[stdlib-sig] Python-the-platform vs Python-the-framework

Orestis Markou orestis at orestis.gr
Wed Sep 16 17:35:36 CEST 2009


The recent discussions on breaking the standard library made something  
click for me. I wrote a long blog post about it, which I am pasting  
here. The original is at http://orestis.gr/blog/2009/09/16/backwards-compatibility-straw-man/

Hopefully it will help the discussion go forward, and perhaps help the  
people who are writing PEPs.

TL;DR was TL;DR: By acknowledging the different ways Python is used,  
we will be at a better position to evolve it.

TL;DR version: Python can be separated into two parts: Python-the- 
platform and Python-the-framework. The former is mainly the language  
and some core services, the latter is the "batteries". Some people  
code against frameworks that bypass the batteries, some code against  
the batteries themselves. While it's important that the batteries are  
there and relatively stable, since they are mostly domain-specific,  
they are superseded by newer, better and more powerful ones every once  
in a while. Python-core are experts on the language, they are not on  
the various domains. We should let domain experts develop solutions  
for their domains outside the stdlib, and not confuse users by keeping  
outdated and cranky modules in the stdlib.


Original:

== Backwards compatibility is a straw man==

I recently signed up to stdlib-sig so I could just nod in agreement to  
the people that suggested that the stdlib needs to evolve. In the  
discussions that ensued, the backwards compatibility argument came up  
often.

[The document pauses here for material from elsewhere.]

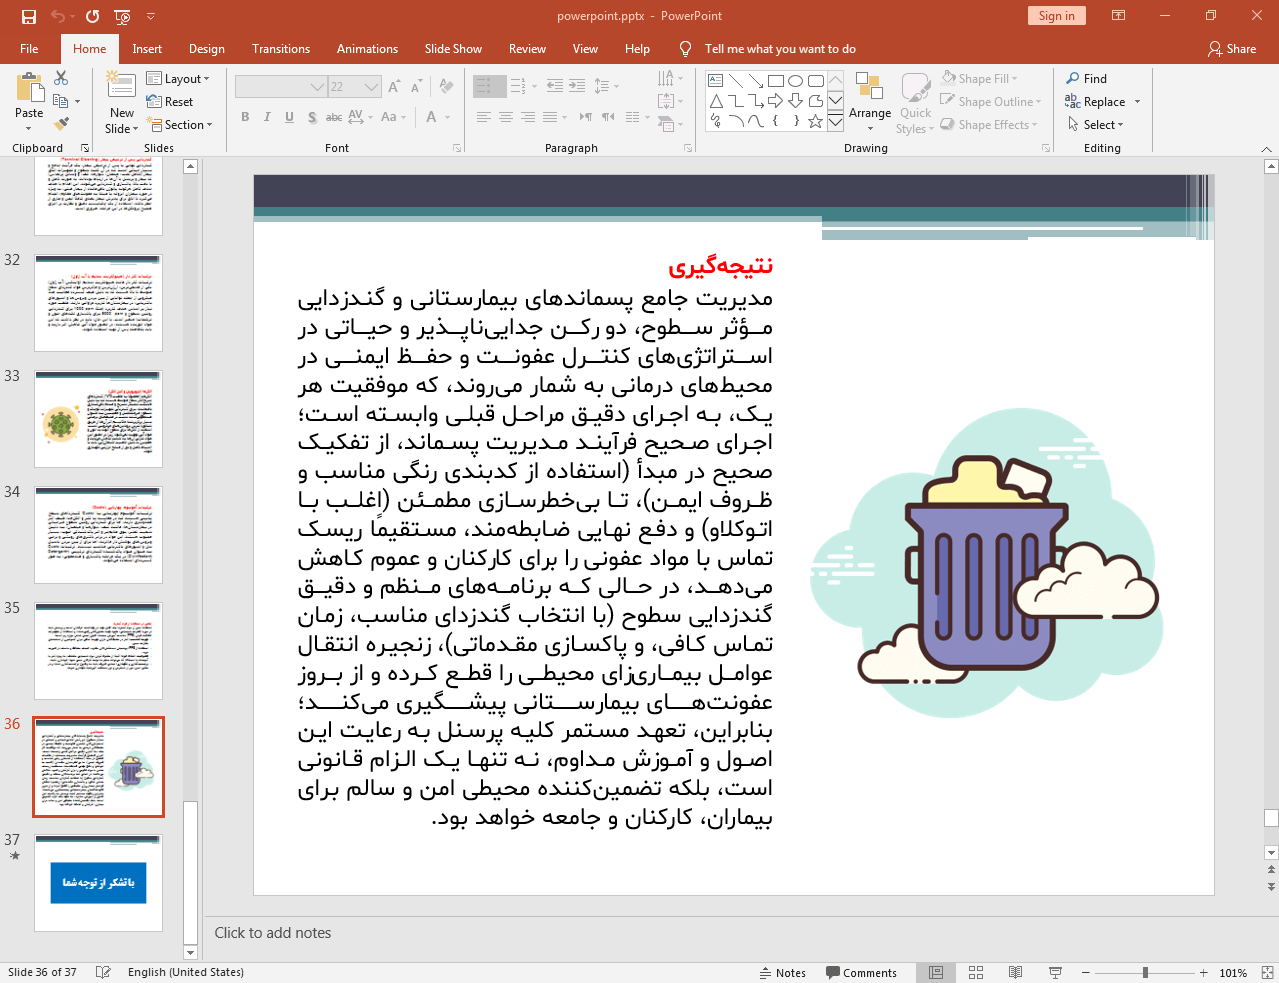Switch to Reading View
Screen dimensions: 1279x983
(1015, 972)
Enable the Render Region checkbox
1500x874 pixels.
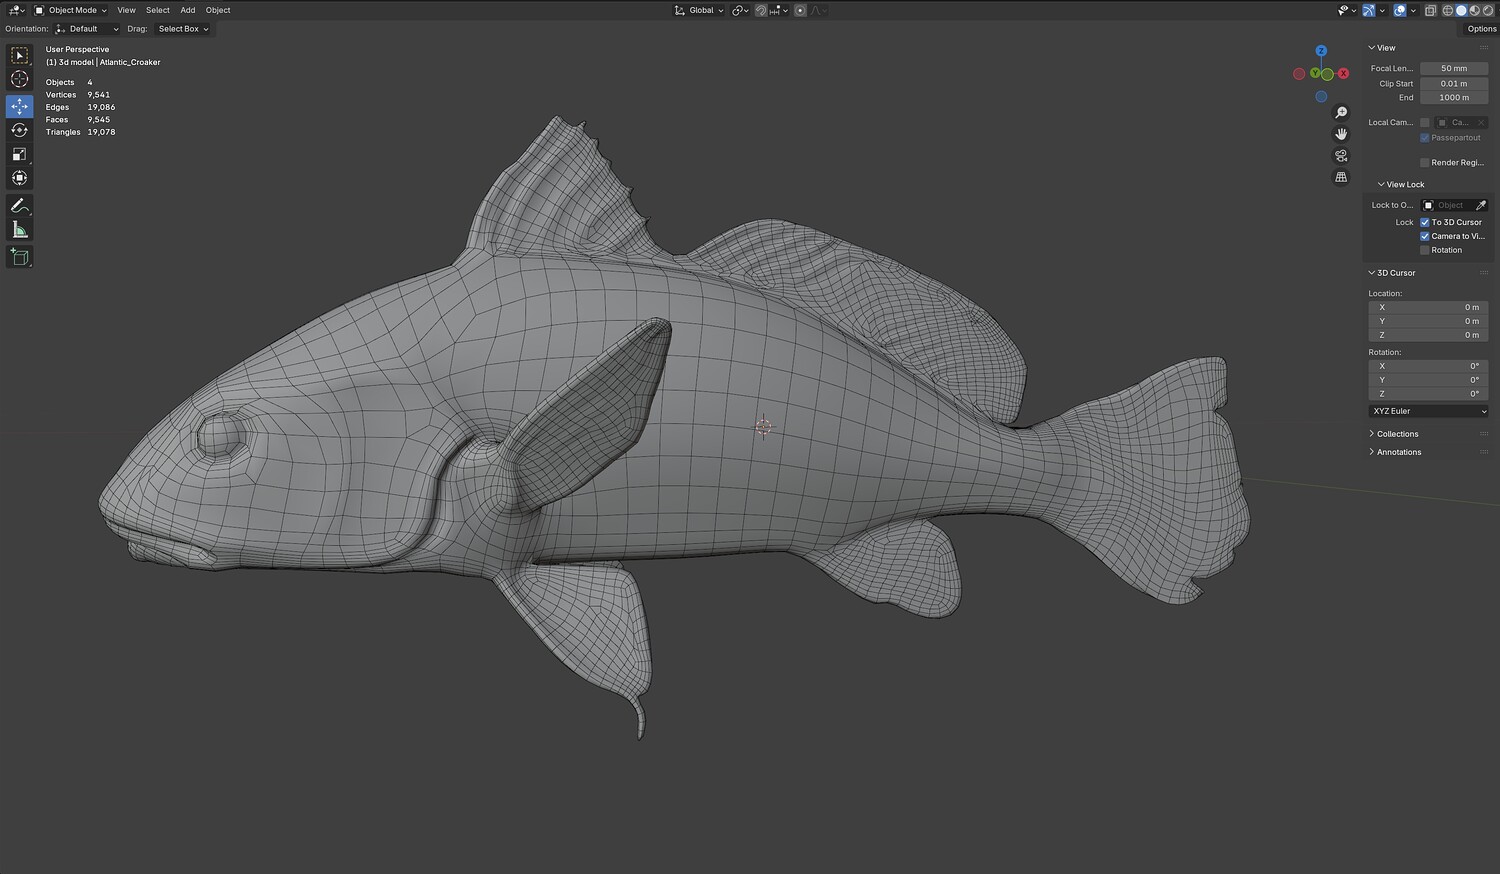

I think it's not a valid argument for the specific discussion,  
though. Here are my thoughts.

## What is stdlib?

The standard library is a set of packages and modules that get shipped  
by default with the Python interpreter.  Despite what I thought when I  
was starting with Python, it doesn't represent the so-called "best- 
practices" modules. There is no overarching design that dictates why  
things are the way they are. Instead, it just represents a set of  
modules that have been picked up at some point in time. Some of them  
are close to the language (such as collections, itertools and others)  
and some are domain-specific tools. The difference is significant.

Here is an attempt to divide the ones visible at [the docs](http://docs.python.org/library/ 
). Of course, I'm choosing here based on personal preference, YMMV.  
Here we go:

### Language

String Services:

 > `string, re, struct, StringIO, cStringIO, codecs, unicodedata`

Data types:

 > `datetime, collections, heapq, bisect, array, sets, sched, mutex,  
queue, weakref, UserDict, UserList, UserString, types, new, copy,  
pprint, repr`

Numeric and Mathematical Modules:

 > `numbers, math, cmath, decimal, fractions, random, itertools,  
functools, operator`

(why itertools, functools and operator are here is beyond me)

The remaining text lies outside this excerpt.